Diversos estudios han comenzado a evidenciar que la contaminación acústica y ambiental no solo tiene efectos sobre la salud física, sino también sobre la salud mental.
La exposición permanente al ruido urbano y a ambientes contaminados puede provocar alteraciones emocionales y psicológicas que afectan el bienestar cotidiano de las personas.
El académico de la Escuela de Psicología de la Pontificia Universidad Católica de Valparaíso, Felipe Rodríguez, explicó que sonidos intensos y constantes, como el tráfico, construcciones o música a alto volumen, activan respuestas fisiológicas que impactan el sistema nervioso.
Asimismo, indicó que la contaminación ambiental puede generar procesos inflamatorios que afectan el funcionamiento cerebral y el estado de ánimo.
Según detalló el especialista, entre las principales consecuencias aparecen la irritabilidad, la sensibilidad emocional, problemas de concentración, alteraciones del sueño, fatiga mental y un aumento de síntomas ansiosos y depresivos.
Además, advirtió que uno de los aspectos más complejos es que estos efectos suelen pasar desapercibidos debido a que el ruido y la contaminación forman parte del entorno habitual en muchas ciudades.

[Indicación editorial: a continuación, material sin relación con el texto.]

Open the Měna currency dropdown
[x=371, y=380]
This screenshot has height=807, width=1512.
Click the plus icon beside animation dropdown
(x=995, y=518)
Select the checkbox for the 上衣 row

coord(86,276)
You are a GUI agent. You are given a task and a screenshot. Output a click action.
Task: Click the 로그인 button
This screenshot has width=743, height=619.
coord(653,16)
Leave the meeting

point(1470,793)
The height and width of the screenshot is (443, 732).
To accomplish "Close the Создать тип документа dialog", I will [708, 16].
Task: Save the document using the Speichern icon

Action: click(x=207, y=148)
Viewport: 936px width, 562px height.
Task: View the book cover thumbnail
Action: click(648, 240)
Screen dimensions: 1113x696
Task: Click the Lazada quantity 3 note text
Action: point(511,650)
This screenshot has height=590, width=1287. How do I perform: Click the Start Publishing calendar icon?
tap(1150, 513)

“El problema es que nos acostumbramos a vivir en contextos bulliciosos y contaminados, pero eso no significa que nuestro cuerpo y nuestra mente no reaccionen.
A largo plazo, mantenerse en alerta permanente puede generar un deterioro importante en la salud mental y en la calidad de vida”, señaló el académico.
Frente a este escenario, especialistas plantean la necesidad de avanzar en políticas públicas que permitan reducir los niveles de contaminación y proteger a la población.
A nivel individual, recomiendan medidas como disminuir la exposición al ruido mediante aislación acústica o audífonos con cancelación de sonido, mejorar la ventilación de los espacios interiores y fomentar hábitos saludables.
Asimismo, Rodríguez destacó el rol protector de los espacios verdes y del contacto con la naturaleza.
Actividades como caminar en parques, realizar ejercicio físico y practicar técnicas de relajación pueden contribuir significativamente a disminuir los niveles de estrés y mejorar el bienestar emocional.